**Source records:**
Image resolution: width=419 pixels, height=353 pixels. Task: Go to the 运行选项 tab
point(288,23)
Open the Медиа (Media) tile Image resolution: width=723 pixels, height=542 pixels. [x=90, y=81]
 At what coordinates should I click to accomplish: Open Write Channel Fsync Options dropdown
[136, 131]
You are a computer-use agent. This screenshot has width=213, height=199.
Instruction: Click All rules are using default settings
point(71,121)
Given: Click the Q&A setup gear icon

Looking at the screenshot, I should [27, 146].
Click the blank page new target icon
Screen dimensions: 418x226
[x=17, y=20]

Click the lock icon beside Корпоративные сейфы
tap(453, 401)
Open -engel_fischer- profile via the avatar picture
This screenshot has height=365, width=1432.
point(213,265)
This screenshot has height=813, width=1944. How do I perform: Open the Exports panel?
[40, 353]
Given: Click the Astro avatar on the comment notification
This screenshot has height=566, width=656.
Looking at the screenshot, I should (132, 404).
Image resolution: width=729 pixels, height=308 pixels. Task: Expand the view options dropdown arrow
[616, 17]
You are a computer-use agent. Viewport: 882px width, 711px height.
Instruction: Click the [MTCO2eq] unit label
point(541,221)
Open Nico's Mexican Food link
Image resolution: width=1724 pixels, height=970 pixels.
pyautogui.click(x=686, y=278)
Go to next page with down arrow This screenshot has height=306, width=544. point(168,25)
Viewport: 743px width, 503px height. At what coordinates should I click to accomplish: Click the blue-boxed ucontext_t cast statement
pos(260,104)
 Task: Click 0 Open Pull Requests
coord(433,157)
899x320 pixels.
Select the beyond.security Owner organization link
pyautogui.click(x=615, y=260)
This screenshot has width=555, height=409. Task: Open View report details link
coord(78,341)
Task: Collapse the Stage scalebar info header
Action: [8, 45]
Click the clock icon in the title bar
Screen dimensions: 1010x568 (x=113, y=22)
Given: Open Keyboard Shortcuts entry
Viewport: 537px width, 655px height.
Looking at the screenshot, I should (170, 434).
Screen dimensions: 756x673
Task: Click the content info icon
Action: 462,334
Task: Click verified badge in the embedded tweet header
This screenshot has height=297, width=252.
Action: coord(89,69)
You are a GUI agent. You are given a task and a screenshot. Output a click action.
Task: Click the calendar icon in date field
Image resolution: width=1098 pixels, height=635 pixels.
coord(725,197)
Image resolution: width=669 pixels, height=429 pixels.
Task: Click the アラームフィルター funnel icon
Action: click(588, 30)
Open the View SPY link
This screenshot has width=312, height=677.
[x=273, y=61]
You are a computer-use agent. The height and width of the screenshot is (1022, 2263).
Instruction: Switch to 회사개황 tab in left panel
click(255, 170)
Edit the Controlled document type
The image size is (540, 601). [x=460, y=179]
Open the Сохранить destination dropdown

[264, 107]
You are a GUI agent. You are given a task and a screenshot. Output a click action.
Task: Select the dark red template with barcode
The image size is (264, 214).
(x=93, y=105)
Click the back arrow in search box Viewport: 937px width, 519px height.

**Written instruction:**
Copy the source records above, substituting "drop-down menu" for every occurrence of "dropdown" and keeping all other text the same.

**Solution below:**
Image resolution: width=419 pixels, height=353 pixels. Task: Go to the 运行选项 tab
point(288,23)
Open the Медиа (Media) tile Image resolution: width=723 pixels, height=542 pixels. [x=90, y=81]
 At what coordinates should I click to accomplish: Open Write Channel Fsync Options drop-down menu
[136, 131]
You are a computer-use agent. This screenshot has width=213, height=199.
Instruction: Click All rules are using default settings
point(71,121)
Given: Click the Q&A setup gear icon

Looking at the screenshot, I should [27, 146].
Click the blank page new target icon
Screen dimensions: 418x226
[x=17, y=20]

Click the lock icon beside Корпоративные сейфы
tap(453, 401)
Open -engel_fischer- profile via the avatar picture
This screenshot has height=365, width=1432.
point(213,265)
This screenshot has height=813, width=1944. How do I perform: Open the Exports panel?
[40, 353]
Given: Click the Astro avatar on the comment notification
This screenshot has height=566, width=656.
Looking at the screenshot, I should (132, 404).
Image resolution: width=729 pixels, height=308 pixels. Task: Expand the view options drop-down menu arrow
[616, 17]
You are a computer-use agent. Viewport: 882px width, 711px height.
Instruction: Click the [MTCO2eq] unit label
point(541,221)
Open Nico's Mexican Food link
Image resolution: width=1724 pixels, height=970 pixels.
pyautogui.click(x=686, y=278)
Go to next page with down arrow This screenshot has height=306, width=544. point(168,25)
Viewport: 743px width, 503px height. At what coordinates should I click to accomplish: Click the blue-boxed ucontext_t cast statement
pos(260,104)
 Task: Click 0 Open Pull Requests
coord(433,157)
899x320 pixels.
Select the beyond.security Owner organization link
pyautogui.click(x=615, y=260)
This screenshot has width=555, height=409. Task: Open View report details link
coord(78,341)
Task: Collapse the Stage scalebar info header
Action: [8, 45]
Click the clock icon in the title bar
Screen dimensions: 1010x568 (x=113, y=22)
Given: Open Keyboard Shortcuts entry
Viewport: 537px width, 655px height.
Looking at the screenshot, I should (170, 434).
Screen dimensions: 756x673
Task: Click the content info icon
Action: 462,334
Task: Click verified badge in the embedded tweet header
This screenshot has height=297, width=252.
Action: coord(89,69)
You are a GUI agent. You are given a task and a screenshot. Output a click action.
Task: Click the calendar icon in date field
Image resolution: width=1098 pixels, height=635 pixels.
coord(725,197)
Image resolution: width=669 pixels, height=429 pixels.
Task: Click the アラームフィルター funnel icon
Action: click(588, 30)
Open the View SPY link
This screenshot has width=312, height=677.
[x=273, y=61]
You are a computer-use agent. The height and width of the screenshot is (1022, 2263).
Instruction: Switch to 회사개황 tab in left panel
click(255, 170)
Edit the Controlled document type
The image size is (540, 601). [x=460, y=179]
Open the Сохранить destination drop-down menu

[264, 107]
You are a GUI agent. You are given a task and a screenshot. Output a click action.
Task: Select the dark red template with barcode
The image size is (264, 214).
(x=93, y=105)
Click the back arrow in search box Viewport: 937px width, 519px height.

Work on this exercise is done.